New Grad Software Engineer (L3) Interview Experience

Google·Entry Level / L3
One of my onsite interviewers pasted a prompt that was basically one sentence long and then just sat back. That round made it click for me that Google was testing how I clarified and structured the problem, not whether I could speedrun a DSA coding problem.
Result
Rejected
Interview date
4 months ago
Timespan
3 months
Difficulty
Moderate

Interview process

I got in through a referral, so I didn't have a recruiter screen and went straight into interviews. I applied around the end of September, didn't hear back until mid-November, then did two 45-minute virtual rounds in December: one technical and one googliness/behavioral. I heard back within the week that I passed, then had about another month to prep before the onsite in mid-January, which was just two more 45-minute technical interviews. The coding questions felt more custom than straight LeetCode, and the main thing Google seemed to care about was how I clarified the problem, communicated my thinking, and reasoned my way to a solution. I made it through the full loop but got rejected, and the timing was all over the place because the first feedback came quickly while the final decision took about three weeks.

  • Technical interview
  • Other
  • Final round

Interview tips

I wouldn't just grind LeetCode and call it good. If I were doing it again, I'd give myself more like two to three months, do a lot more mock interviews, and really practice the act of talking through a problem with someone instead of solving it alone. The biggest thing I learned is not to rush straight into code. What helped me most was solving examples by hand first and building the intuition for the problem before I ever started typing, because that's a lot closer to what Google actually rewards.

Company culture

Google's interview process felt less like, "can you solve the hardest coding problem," and more like, "can you reason clearly in front of me." All the technical rounds used a shared doc where nothing compiles, so dry-running and explaining your thought process matters a lot. The questions also felt more custom than normal LeetCode, especially when they gave me something vague and expected me to ask the right clarifying questions. Process-wise, they seem pretty inconsistent on timing. I heard back from my first round fast, then waited weeks after the onsite, so I wouldn't overread how long it's taking. From the people I know there, the culture itself seems pretty relaxed with solid work-life balance, and compared with other big tech places it feels a little more driven to build new things.

Questions asked

Overview

The onsite was just two 45-minute technicals on a Chromebook in the same shared-doc setup, and the big difference was that one interviewer gave me the target complexity up front while the other gave me an extremely vague one-line prompt and made me clarify everything.

Specific questions asked

I got a custom two-pointer/sliding-window string question over an array of strings, and the interviewer said he wanted a linear-time solution.

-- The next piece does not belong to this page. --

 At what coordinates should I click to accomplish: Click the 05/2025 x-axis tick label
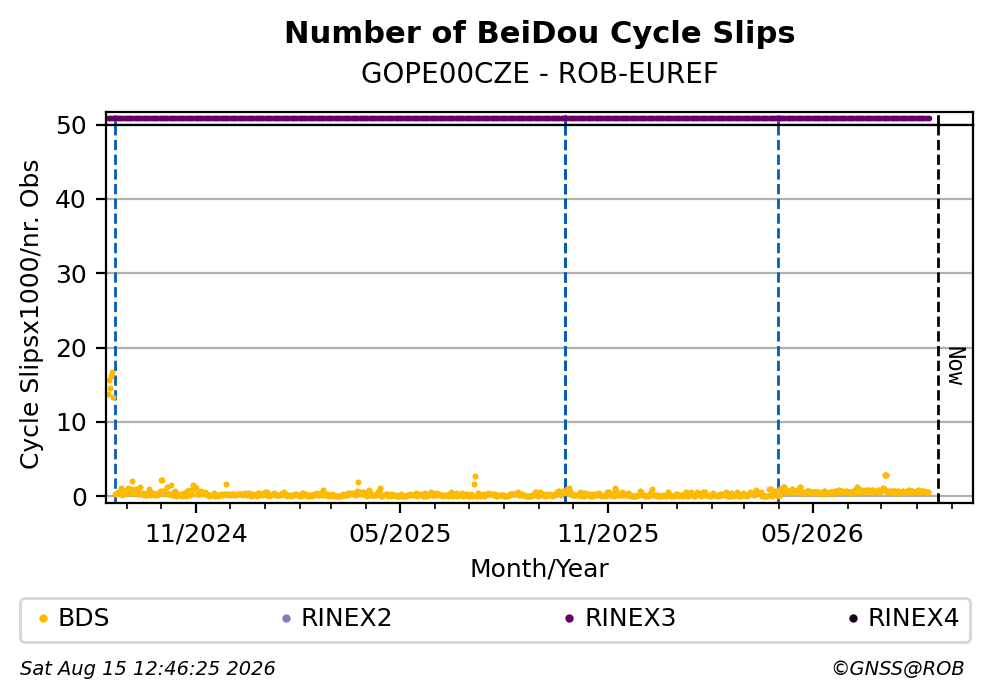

Can you change this part so the solution is actually linear?

Can you dry run it on an example?

I started with a pretty normal sliding-window approach and talked through initializing the window and scanning through the array. My first pass wasn't actually linear even though that was the target. The interviewer pointed at one part of my solution that was slowing it down, and once he nudged me there I saw how to adjust it and get to the linear version. I don't remember a bunch of extra follow-ups on that one besides the dry run and that complexity push.

Given a string and an integer width, return how many lines you can write the string in.

What exactly are the assumptions here?

Have you thought about using modulo?

This one threw me off because the prompt was literally one sentence and he didn't add anything unless I asked. I spent a lot of time asking clarifying questions, but I think I was still going down the wrong path because I started trying to implement too fast instead of really pinning down the problem. He kept responding with stuff like, "that might work," which didn't help much, and eventually gave me a pretty big hint around using modulo. In hindsight, I should have slowed down way earlier.